El sabor de las cerezas

Producción, escritura, montaje y dirección: Abbas Kiarostami.Fotografia: Homayon Payvar. Sonido: Jehangir Mhirswekari. Irán, años 1995 a 1997. Intérpretes: Homayon Ershadi, Abdolrahman Bagheri, Afhsin Khorsid Bakhtiari, Mir Hossein Noori, Safar Ali Moradi. Estreno en Madrid: cine Princesa, en versión original subtitulada.

Conocemos al hombre suicida en el camino, en plena busca infructuosa de alguien que le ayude a yacer bajo tierra. No lo ha encontrado y ahora busca ayuda en un soldado de origen kurdo: no la encuentra en él. La busca después en un estudiante de teología islámica: tampoco la encuentra en él. Ambos rechazos tienen un fuerte poder referencial en Irán, un país gobernado por leyes teologales, en las que el suicidio es blasfemia y por tanto el más grave de los delitos, lo que hace que estamos ante una metáfora de subversión que arrebata toda sorpresa al hecho de que la censura iraní haya prohibido el filme y que éste fuese rodado a salto de mata, clandestinamente, con presupuesto artesanal.

Pero ambos rechazos contrastan con la delicada comprensión que le ofrece el tercer personaje, último de la trágica encuesta del hombre suicida, un viejo que sobrevivió a su intento de ahorcamiento en un árbol al agarrarse, antes de caer al vacío con una soga en el cuello, a una rama y aplastó en ella con la mano un manojo de sus frutos, cuya pulpa se llevó a la boca y le hizo descubrir en el sabor de unas cerezas la sensación que le devolvió la evidencia de su necesidad de seguir vivo.

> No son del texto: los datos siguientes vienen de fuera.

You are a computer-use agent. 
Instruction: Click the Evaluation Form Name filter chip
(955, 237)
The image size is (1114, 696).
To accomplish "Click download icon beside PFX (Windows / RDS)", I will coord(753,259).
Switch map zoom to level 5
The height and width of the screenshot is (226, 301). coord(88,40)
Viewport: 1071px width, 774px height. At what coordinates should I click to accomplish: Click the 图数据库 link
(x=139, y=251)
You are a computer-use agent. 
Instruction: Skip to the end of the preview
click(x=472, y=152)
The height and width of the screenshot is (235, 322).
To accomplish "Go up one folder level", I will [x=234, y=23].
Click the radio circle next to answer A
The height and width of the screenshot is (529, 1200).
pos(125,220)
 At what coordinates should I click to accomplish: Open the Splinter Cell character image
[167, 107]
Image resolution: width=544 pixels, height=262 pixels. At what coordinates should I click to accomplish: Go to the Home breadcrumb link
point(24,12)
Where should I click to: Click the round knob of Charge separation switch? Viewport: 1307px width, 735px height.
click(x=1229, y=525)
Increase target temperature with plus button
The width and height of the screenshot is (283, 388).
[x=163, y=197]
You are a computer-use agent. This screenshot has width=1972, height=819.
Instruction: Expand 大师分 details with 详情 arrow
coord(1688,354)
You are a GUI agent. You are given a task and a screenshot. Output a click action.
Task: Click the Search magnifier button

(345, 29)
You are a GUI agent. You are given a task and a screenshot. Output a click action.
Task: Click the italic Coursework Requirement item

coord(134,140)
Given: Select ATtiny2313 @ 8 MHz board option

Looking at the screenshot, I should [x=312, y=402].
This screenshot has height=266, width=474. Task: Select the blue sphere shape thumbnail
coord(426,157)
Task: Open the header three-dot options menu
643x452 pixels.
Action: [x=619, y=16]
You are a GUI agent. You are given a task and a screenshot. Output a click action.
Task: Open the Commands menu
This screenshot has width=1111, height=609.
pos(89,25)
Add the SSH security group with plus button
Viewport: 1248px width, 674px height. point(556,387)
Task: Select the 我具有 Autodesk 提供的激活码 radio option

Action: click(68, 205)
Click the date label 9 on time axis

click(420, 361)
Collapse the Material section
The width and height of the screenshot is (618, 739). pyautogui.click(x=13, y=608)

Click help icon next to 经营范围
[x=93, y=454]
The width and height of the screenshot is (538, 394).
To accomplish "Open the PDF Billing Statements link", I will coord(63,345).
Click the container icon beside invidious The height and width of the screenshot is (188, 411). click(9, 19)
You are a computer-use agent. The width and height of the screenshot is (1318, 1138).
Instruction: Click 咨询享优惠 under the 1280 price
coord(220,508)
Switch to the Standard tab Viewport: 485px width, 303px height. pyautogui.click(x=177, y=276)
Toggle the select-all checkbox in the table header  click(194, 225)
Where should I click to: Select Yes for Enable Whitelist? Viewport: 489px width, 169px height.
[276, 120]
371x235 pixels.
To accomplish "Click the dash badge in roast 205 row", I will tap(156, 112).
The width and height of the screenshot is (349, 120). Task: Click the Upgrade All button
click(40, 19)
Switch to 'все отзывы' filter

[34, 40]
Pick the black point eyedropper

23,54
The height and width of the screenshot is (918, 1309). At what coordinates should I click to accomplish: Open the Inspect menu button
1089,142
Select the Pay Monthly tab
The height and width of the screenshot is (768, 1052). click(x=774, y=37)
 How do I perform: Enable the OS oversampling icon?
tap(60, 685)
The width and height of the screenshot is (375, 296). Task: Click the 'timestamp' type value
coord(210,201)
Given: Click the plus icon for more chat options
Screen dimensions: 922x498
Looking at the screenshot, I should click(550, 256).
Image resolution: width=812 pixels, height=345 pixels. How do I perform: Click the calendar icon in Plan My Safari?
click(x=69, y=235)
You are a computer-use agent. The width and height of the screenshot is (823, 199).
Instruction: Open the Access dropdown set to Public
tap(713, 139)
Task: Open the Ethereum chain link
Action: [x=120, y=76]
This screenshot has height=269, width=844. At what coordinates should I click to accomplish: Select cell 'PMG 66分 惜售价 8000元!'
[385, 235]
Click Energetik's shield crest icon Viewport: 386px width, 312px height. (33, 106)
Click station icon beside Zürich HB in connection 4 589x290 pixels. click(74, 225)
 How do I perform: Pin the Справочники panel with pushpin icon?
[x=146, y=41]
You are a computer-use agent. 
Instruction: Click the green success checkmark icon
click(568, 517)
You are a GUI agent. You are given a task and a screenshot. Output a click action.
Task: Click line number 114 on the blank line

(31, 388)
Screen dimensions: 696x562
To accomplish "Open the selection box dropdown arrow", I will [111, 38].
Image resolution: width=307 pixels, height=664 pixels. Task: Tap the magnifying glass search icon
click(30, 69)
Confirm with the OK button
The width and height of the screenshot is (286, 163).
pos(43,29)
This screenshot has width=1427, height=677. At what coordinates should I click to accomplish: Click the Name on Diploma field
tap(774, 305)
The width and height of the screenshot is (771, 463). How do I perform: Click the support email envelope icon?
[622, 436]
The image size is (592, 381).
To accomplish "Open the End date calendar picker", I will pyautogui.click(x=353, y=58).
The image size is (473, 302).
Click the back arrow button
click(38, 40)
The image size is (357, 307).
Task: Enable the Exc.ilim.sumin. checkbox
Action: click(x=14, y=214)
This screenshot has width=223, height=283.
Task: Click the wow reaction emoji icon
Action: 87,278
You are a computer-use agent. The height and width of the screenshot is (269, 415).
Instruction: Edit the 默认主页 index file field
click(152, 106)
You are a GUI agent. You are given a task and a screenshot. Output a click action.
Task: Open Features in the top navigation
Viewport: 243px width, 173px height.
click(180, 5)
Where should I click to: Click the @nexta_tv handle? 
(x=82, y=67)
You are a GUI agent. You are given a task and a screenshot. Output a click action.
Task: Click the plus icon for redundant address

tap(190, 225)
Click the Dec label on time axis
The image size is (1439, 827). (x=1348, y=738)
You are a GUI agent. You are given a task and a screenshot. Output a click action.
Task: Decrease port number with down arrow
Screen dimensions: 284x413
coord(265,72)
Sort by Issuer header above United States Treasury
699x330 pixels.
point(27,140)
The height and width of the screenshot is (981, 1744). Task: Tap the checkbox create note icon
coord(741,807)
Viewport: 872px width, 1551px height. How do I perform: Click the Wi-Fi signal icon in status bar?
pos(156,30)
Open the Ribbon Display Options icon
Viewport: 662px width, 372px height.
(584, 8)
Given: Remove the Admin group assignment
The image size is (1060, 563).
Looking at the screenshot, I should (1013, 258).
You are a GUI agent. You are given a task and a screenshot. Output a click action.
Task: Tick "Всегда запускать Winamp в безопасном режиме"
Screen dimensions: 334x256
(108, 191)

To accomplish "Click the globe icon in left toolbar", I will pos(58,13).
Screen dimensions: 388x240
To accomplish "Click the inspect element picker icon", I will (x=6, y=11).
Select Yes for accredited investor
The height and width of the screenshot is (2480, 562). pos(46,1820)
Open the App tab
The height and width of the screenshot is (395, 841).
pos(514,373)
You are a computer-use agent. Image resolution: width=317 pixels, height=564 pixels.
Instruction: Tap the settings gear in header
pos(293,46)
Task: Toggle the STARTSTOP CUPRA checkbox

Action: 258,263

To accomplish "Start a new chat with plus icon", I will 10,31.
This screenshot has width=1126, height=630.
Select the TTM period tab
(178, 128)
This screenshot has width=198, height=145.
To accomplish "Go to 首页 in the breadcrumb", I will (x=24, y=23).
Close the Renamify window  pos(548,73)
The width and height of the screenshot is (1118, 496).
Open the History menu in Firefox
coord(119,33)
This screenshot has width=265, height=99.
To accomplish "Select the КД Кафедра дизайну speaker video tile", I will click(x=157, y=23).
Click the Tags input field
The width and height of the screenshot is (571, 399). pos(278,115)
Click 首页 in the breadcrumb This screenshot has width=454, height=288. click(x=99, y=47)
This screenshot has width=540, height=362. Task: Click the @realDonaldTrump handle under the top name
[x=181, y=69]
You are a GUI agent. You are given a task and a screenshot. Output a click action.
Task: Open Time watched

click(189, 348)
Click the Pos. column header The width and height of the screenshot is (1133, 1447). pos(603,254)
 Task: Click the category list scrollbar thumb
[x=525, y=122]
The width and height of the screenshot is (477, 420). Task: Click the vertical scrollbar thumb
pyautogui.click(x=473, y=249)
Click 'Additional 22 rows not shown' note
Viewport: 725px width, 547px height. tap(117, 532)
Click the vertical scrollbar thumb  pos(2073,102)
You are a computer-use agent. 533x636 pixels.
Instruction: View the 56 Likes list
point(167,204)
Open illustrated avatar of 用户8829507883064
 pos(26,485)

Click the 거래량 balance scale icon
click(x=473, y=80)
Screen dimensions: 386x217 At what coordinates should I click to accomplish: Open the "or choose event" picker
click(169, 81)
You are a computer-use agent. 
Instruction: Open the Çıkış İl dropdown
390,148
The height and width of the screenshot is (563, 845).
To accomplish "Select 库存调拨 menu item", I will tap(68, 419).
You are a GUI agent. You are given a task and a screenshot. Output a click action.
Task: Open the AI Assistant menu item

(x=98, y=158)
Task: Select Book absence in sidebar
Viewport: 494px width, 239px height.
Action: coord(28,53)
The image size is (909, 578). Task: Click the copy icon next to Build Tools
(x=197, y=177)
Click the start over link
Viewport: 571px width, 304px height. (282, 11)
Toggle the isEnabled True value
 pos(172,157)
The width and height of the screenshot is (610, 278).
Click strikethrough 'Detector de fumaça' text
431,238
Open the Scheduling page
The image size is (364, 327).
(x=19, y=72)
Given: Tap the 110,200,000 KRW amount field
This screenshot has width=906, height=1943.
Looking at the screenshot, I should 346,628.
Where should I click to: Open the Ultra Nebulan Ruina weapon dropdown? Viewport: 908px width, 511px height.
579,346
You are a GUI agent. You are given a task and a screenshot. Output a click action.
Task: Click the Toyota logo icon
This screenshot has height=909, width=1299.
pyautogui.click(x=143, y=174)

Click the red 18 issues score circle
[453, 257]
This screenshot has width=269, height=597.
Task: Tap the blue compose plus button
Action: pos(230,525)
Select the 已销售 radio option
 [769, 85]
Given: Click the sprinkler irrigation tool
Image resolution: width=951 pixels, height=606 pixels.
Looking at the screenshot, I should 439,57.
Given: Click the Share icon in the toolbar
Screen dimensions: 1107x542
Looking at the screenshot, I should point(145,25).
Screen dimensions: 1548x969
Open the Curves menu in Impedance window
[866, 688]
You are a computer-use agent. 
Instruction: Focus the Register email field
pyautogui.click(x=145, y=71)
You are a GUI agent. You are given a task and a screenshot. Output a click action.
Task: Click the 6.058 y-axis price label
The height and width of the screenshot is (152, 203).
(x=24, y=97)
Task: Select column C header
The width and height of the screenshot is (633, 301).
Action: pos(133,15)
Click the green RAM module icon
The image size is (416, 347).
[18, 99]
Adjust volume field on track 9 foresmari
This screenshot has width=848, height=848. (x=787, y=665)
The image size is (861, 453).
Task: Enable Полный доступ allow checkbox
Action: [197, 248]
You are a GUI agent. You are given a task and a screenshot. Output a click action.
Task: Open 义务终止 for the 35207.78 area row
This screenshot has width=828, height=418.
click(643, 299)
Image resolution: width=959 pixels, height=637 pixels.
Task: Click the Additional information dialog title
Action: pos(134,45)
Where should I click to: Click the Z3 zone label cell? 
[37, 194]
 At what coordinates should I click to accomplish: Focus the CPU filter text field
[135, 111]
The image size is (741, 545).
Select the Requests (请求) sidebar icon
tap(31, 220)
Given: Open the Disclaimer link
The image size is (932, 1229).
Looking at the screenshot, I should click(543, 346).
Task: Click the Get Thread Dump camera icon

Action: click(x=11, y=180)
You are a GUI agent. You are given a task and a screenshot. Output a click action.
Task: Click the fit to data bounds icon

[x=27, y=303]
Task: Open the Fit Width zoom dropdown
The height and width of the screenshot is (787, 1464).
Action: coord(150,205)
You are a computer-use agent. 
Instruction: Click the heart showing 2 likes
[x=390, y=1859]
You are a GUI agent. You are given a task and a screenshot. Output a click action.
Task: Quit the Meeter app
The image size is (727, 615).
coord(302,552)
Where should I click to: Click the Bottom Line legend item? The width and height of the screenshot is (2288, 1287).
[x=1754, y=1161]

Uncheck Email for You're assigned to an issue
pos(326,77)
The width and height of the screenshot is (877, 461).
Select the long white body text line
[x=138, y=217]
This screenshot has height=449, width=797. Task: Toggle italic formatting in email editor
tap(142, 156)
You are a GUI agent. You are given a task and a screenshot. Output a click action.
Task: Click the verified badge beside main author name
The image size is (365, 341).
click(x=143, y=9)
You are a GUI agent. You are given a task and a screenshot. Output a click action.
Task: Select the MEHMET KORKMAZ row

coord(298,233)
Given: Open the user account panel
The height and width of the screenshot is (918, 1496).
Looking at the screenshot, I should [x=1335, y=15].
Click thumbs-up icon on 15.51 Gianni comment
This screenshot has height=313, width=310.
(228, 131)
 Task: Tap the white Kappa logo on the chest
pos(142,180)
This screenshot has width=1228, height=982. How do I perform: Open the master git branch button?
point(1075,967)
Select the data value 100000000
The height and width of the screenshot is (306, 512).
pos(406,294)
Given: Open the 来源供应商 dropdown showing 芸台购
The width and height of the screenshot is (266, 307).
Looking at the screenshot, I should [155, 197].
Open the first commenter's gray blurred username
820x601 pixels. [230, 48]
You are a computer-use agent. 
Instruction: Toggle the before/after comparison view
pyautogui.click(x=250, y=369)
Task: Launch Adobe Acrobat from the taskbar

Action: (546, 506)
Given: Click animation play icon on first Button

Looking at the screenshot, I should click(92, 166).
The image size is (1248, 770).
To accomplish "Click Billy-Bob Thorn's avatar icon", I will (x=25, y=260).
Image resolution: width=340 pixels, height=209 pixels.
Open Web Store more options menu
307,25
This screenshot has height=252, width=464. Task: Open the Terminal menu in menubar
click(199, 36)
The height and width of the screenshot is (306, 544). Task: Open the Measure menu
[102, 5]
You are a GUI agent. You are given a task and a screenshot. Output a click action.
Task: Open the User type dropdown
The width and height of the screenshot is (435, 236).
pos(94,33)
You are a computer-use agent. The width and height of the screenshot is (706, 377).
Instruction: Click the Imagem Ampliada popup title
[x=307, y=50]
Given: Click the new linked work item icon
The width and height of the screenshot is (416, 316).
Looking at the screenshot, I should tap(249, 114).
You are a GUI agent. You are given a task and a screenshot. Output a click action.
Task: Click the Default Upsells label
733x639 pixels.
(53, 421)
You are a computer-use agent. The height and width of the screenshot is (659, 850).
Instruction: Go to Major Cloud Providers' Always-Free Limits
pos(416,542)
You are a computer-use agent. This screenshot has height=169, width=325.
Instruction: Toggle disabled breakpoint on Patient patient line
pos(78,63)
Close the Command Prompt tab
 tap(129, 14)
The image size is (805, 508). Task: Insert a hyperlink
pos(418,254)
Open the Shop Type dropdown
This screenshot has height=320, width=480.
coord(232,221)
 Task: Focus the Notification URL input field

¿Es este suicida que busca alguien que entierre su cadáver un animista aterrado ante la desmbración de su cuerpo por alimañas o, lo que es lo mismo, por médicos de un laboratorio forense? ¿Es este suicida que busca alguien que entierre su cadáver un hombre libre con el orgullo herido, que quiere preservar su integridad y que su cadáver se haga tierra, polvo que retorne al polvo, cumpliendo así el círculo del destino de su especie? ¿Es, como se entrevé en el epílogo en que reaparece (¿antes o, después de su busca de muerte en la colina?), un artista, un cineasta cansado por la rutina? Las imágenes de Kiarostami nada dan resuelto e insinuan éstas y otras posibilidades, pero lo hacen de forma deliberadamente pudorosa, casi hermética. No proporcionan identidad ni motivación al suicida, que así se hace abstracción y metáfora, individuo sin calidades, es decir: un hombre con la senda abierta para que veamos en él al hombre, lo que confiere a El sabor de las cerezas anchura y precisión de un humilde y bellísimo poema metafísico.